Task requirements:
**A)** In the commentary about the Rand board, which traits does Joy share with Harold?
**B)** Translate this sentence from the commentary about the Rand board into Spanish: "She’s an intelligent behind the scenes type who keeps everything running smoothly and efficiently."

Document segment:
········
Still pretty sure the board can’t fire the owners of the company. That part is extra silly, even for a comic book show. If the board fires them, then they can turn around and fire the board, then rehire themselves, and a new board. Is this one of those times where the writers can’t decide if the corporation is publicly or privately held? What about the terms of Harold’s will? If they leave Rand, they get nothing. That sounds like they own the company, but have to continue to work there. Or is this somehow coming from Madame Gao, and Ward and Joy aren’t smart enough to figure it out?
For sure some (or maybe all or most) of those board members are fully owned and operated by Gao/the Hand, and know that Harold isn’t running Rand from behind the scenes any more, leaving the company weak. They figure that Danny, Ward and Joy are all such messes that they won’t even realize that the board can’t throw them out. Danny, in particular, is too distracted with other things to do anything but stop by and ruin the company’s business plan every once in a while. Ward has been crushed by Harold and lost whatever ambition he might once have had. Joy is the only one who’s competent and cares about the business, but she’s not a brilliant, charismatic front man. She’s an intelligent behind the scenes type who keeps everything running smoothly and efficiently. She’ll have a harder time winning over the press without Danny’s help, but she’ll run a fantastic stealth war, starting with her blackmail threats.
Joy is definitely Harold’s true heir. She has his intensity, drive, ambition, lack of guilt and possessiveness.
········
Dataset excerpts:
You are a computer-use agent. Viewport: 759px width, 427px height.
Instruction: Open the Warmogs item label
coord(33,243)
········
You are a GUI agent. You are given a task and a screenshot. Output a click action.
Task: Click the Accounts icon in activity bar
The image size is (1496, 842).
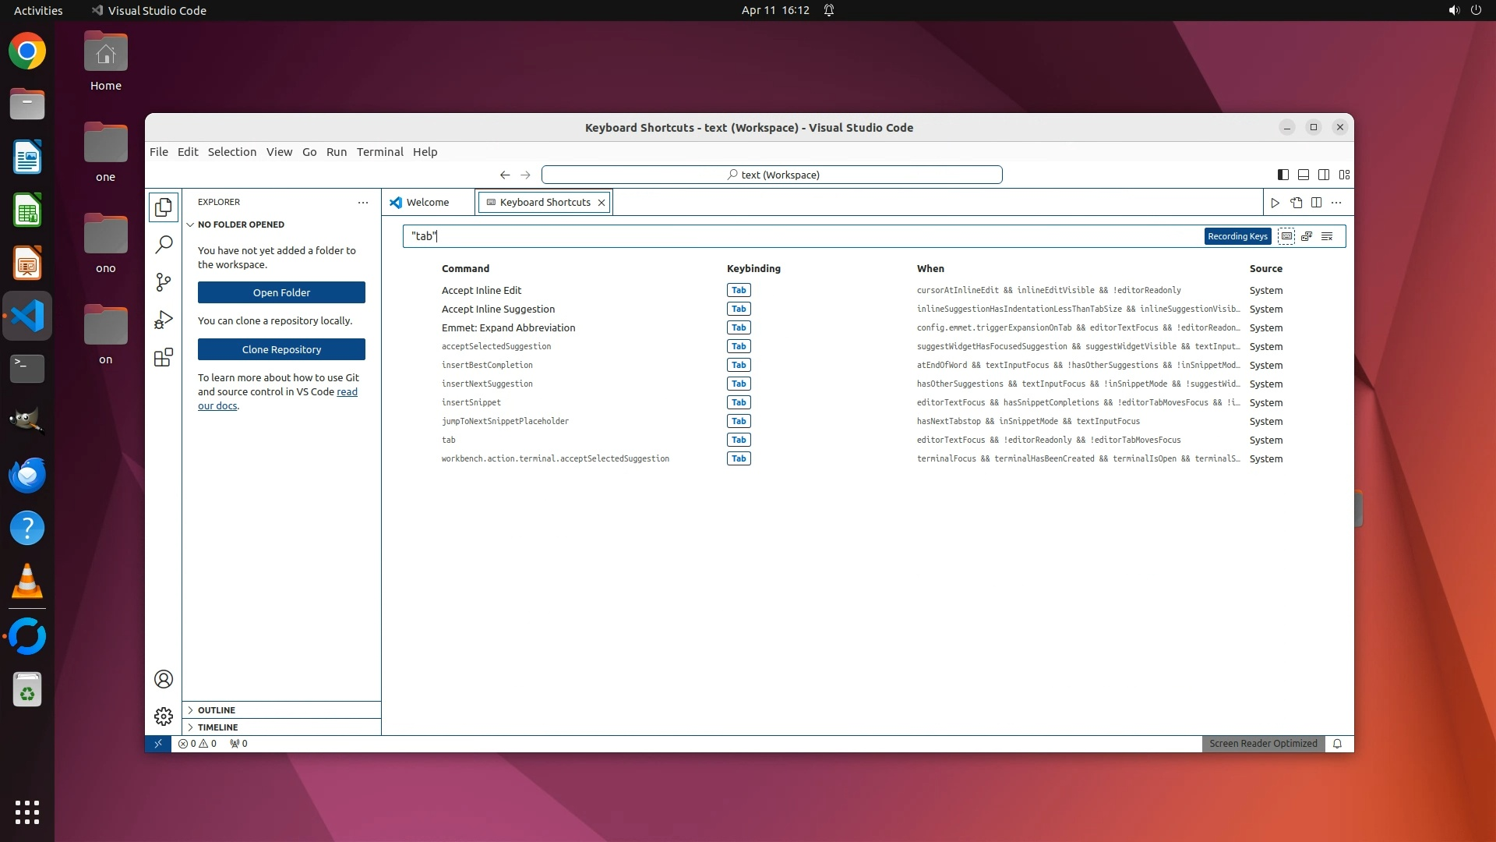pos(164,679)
········
Results for each task:
**A)** His intensity, drive, ambition, lack of guilt and possessiveness.

**B)** Es una persona inteligente que trabaja entre bastidores y mantiene todo funcionando de manera fluida y eficiente.